Drive is the tenth studio album by American country music artist Alan Jackson. Released in 2002 on Arista Nashville, the album produced Jackson's highest-debuting single on the Hot Country Songs charts in the number 1 hit, "Where Were You (When the World Stopped Turning)", a ballad written in response to the September 11, 2001 terrorist attacks. "Drive (For Daddy Gene)", "Work in Progress", and "That'd Be Alright" were also released as singles, peaking at number 1, number 3, and number 2, respectively, on the same chart; "Designated Drinker" also reached number 44 without officially being released.
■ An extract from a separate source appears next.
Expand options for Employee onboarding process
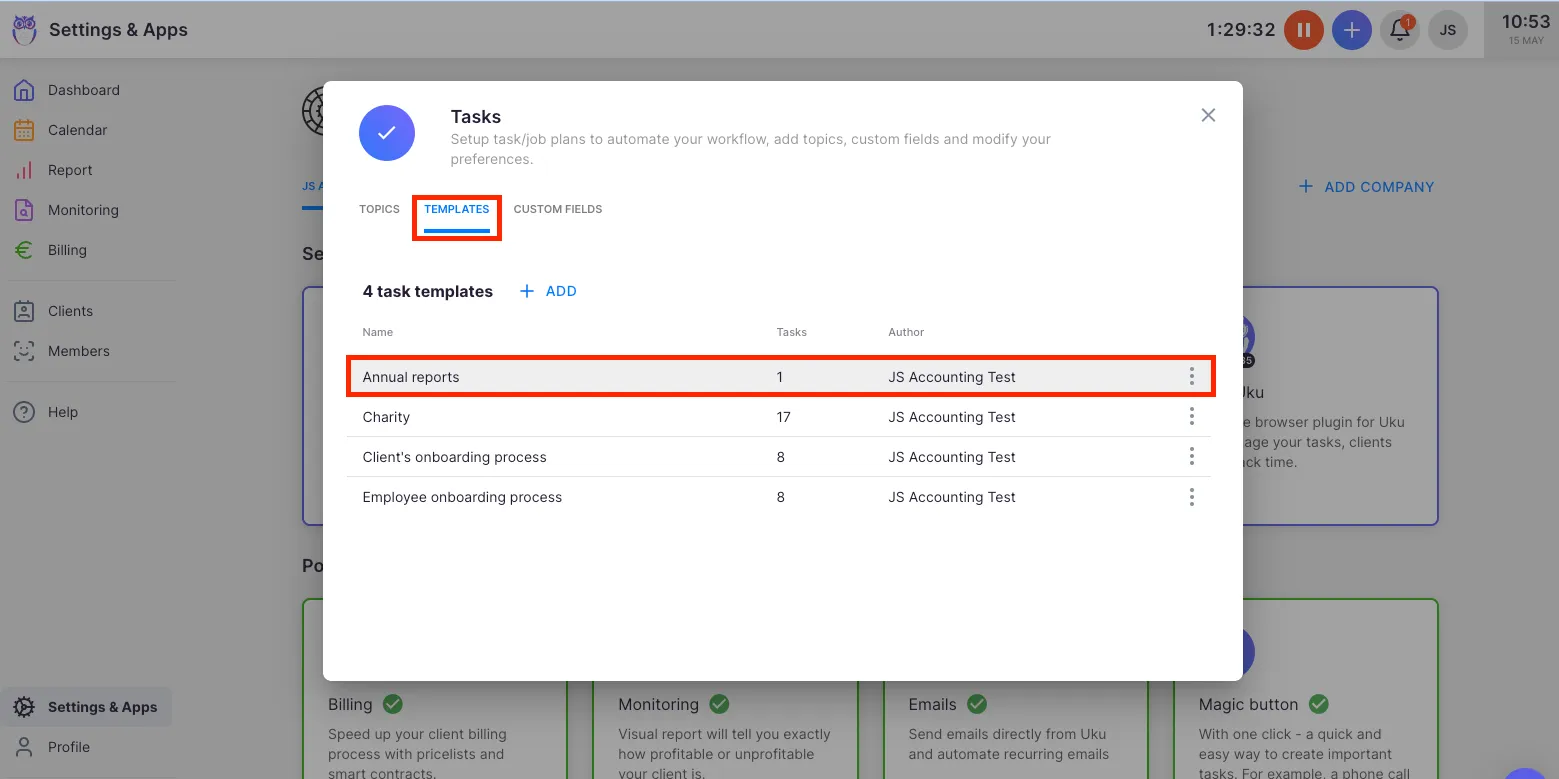Image resolution: width=1559 pixels, height=779 pixels. tap(1191, 497)
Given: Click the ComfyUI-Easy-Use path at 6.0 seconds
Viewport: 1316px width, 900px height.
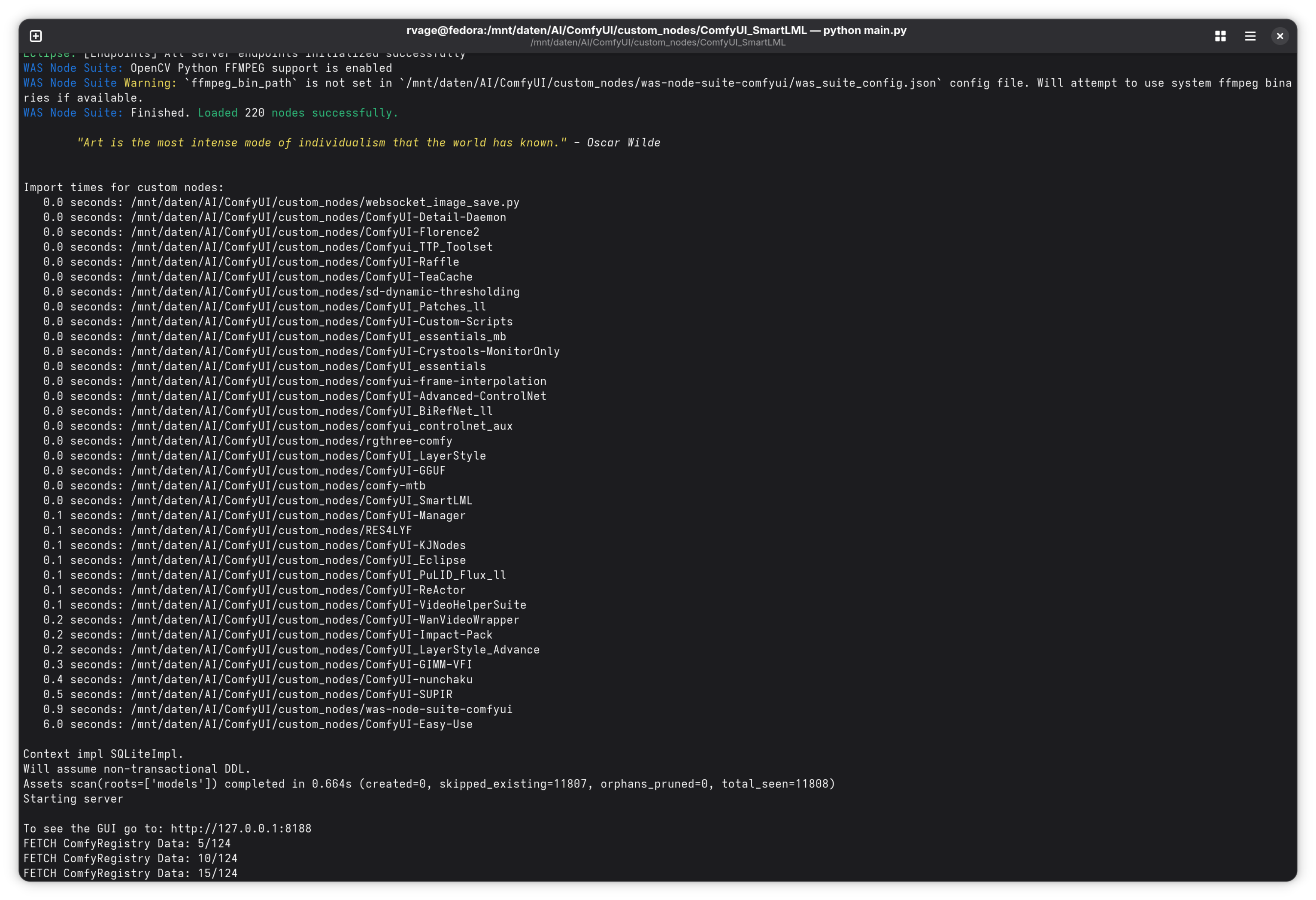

In addition, all four released singles cracked the Top 40 on the Billboard Hot 100, peaking at numbers 28, 28, 35 and 29, respectively.

Reception

At the 2003 Academy of Country Music Awards, Jackson was nominated for 10 awards winning Album of the Year for Drive and Video of the Year for the video to  "Drive (For Daddy Gene)."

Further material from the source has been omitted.